Los veranos de mi juventud

Francisco Blanco Rodríguez

CULTURA

18 ago 2018 . Actualizado a las 05:00 h.

Recién llegado a la casa paterna, una vez finalizados los cursos de bachillerato, los veranos resultaban durísimos y penosos. Inopinadamente entrabas de lleno en la actividad del campo: la siega de la hierba, la del centeno, su acarreo, majarlo. Sulfatar las viñas, atender las huertas, la arranca de las patatas… Las suaves manos al contacto con el mango de la azada, la guadaña y de la hoz se llenaban de abultadas ampollas, produciéndote un enorme escozor hasta que con el paso de los días se iban encalleciendo. Como el sol apretaba justicieramente te ponías un sombrero de paja para no pillar una insolación.
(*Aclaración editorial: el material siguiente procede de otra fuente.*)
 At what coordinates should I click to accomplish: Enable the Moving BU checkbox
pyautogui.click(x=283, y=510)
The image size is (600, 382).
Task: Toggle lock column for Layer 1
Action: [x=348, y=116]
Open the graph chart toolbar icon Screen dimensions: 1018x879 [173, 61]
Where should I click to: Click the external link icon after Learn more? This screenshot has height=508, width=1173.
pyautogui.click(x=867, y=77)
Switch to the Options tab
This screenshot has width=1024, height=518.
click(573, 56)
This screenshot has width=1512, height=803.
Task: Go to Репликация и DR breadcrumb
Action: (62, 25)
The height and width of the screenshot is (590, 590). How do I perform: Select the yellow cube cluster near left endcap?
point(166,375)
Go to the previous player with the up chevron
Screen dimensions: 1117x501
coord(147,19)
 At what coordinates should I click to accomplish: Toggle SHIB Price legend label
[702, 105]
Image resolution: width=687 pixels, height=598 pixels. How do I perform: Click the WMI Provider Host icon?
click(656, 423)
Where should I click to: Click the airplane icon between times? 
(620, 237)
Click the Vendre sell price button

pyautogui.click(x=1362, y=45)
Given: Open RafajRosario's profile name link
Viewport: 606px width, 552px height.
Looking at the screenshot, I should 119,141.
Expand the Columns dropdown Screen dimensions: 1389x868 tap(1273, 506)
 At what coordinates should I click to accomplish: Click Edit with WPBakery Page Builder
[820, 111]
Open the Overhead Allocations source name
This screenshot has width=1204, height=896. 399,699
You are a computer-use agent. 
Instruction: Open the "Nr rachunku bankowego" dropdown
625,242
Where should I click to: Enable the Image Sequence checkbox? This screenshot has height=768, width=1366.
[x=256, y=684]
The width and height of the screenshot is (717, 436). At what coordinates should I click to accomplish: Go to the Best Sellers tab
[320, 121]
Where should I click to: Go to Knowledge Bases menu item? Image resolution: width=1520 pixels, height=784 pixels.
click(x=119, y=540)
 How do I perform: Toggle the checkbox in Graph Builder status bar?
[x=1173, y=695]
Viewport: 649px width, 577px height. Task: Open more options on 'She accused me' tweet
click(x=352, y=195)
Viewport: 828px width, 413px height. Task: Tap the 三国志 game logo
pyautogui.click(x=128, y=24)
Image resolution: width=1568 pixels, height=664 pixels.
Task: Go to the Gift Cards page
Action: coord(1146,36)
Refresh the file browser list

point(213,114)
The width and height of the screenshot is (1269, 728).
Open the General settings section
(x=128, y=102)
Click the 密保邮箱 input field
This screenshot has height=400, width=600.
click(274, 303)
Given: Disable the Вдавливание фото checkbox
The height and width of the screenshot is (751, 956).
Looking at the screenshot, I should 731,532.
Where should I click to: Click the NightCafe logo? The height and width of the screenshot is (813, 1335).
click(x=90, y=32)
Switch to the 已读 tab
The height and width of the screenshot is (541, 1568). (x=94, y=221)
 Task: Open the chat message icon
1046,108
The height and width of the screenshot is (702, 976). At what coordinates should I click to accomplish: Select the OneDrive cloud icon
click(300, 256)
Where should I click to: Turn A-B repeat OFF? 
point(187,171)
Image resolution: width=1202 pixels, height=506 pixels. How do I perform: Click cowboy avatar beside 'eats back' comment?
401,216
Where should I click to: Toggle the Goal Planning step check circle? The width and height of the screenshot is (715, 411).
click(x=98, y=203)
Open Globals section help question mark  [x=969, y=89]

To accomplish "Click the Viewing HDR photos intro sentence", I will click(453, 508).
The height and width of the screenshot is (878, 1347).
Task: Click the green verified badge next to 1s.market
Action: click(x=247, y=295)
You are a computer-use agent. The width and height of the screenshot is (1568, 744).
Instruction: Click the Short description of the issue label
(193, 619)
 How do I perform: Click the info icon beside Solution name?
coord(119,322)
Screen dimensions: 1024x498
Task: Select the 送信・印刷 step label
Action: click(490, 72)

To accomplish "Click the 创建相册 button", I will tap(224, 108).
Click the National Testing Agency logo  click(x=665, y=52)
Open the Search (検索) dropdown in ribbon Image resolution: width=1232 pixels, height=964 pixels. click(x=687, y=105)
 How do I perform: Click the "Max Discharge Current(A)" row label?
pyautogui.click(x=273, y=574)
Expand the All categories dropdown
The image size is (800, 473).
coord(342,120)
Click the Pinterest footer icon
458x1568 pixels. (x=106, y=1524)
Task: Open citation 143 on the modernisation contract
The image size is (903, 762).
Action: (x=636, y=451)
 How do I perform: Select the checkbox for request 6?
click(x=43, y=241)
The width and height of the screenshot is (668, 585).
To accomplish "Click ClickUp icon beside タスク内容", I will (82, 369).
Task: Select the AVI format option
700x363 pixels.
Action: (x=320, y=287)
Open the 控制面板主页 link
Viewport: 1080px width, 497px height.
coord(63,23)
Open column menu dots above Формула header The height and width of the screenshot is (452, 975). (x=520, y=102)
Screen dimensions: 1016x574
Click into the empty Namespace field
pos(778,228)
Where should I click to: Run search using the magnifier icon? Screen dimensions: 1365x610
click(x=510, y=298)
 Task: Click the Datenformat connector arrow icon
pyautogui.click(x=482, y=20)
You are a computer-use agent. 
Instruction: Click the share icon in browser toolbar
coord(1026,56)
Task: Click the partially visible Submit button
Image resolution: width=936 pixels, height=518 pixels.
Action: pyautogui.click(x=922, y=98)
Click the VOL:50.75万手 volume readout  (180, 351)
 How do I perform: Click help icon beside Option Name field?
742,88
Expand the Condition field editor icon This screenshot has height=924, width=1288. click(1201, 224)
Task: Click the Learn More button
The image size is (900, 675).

La jornada se iniciaba cuando todavía por el cielo se percibían las últimas estrellas. Al encontrarse el astro rey en su cénit se hacía un alto para guarecerse de su fuego. Era la hora de la comida, que no la dabas tragado por el cansancio y por el hiriente calor. Echabas la siesta para reponerte de las palizas camperas y del sueño que se iba acumulando, y a pesar de ello no podías pegar ojo por el ambiente sofocante, de auténtica sauna.

Al atardecer, cuando se iba aplacando la ira solar, salías para continuar la tarea, que a veces se prolongaba hasta que el negro manto de la noche se cernía sobre el horizonte. Regresabas totalmente derrengado y acudías a la fuente para gozar del agua refrescante que bebías hasta perder el aliento, lentamente, con la agradable brisa se iba apagando el tremendo volcán.

Cenabas con más apetito, pero con apresuramiento si te tocaba regar por la noche, función sagrada para calmar la sed de las hortalizas. Para iluminar el terreno te proveías de un farol que proyectaba una luz mortecina, que te servía escasamente para no estrujar los pimientos o espachurrar los tomates.

En las noches de luna llena contabas millares de puntitos luminosos en el arco celestial, distinguiéndose con claridad la Osa Mayor y la estrella polar. Oías el croar de las ranas, el graznido de las lechuzas, el inconfundible cri-cri de los grillos y el vuelo de algún murciélago.

Te sentías inmerso en la naturaleza aunque apenas te dabas cuenta porque los ojos se achicaban y te sobrevenía un indescriptible sopor de abandonarte en los brazos de Morfeo y, cuando de verdad lo conseguías, al poco te sobresaltaban para recordarte que te esperaba una nueva jornada. Parecía increíble aguantar aquel infierno.

Hoy parecen lejanos todos aquellos acontecimientos, que siguen muy vivos en mis recuerdos, porque nunca renunciaré a mi pasado.

Francisco Blanco Rodríguez. 76 años. A Coruña. Jubilado.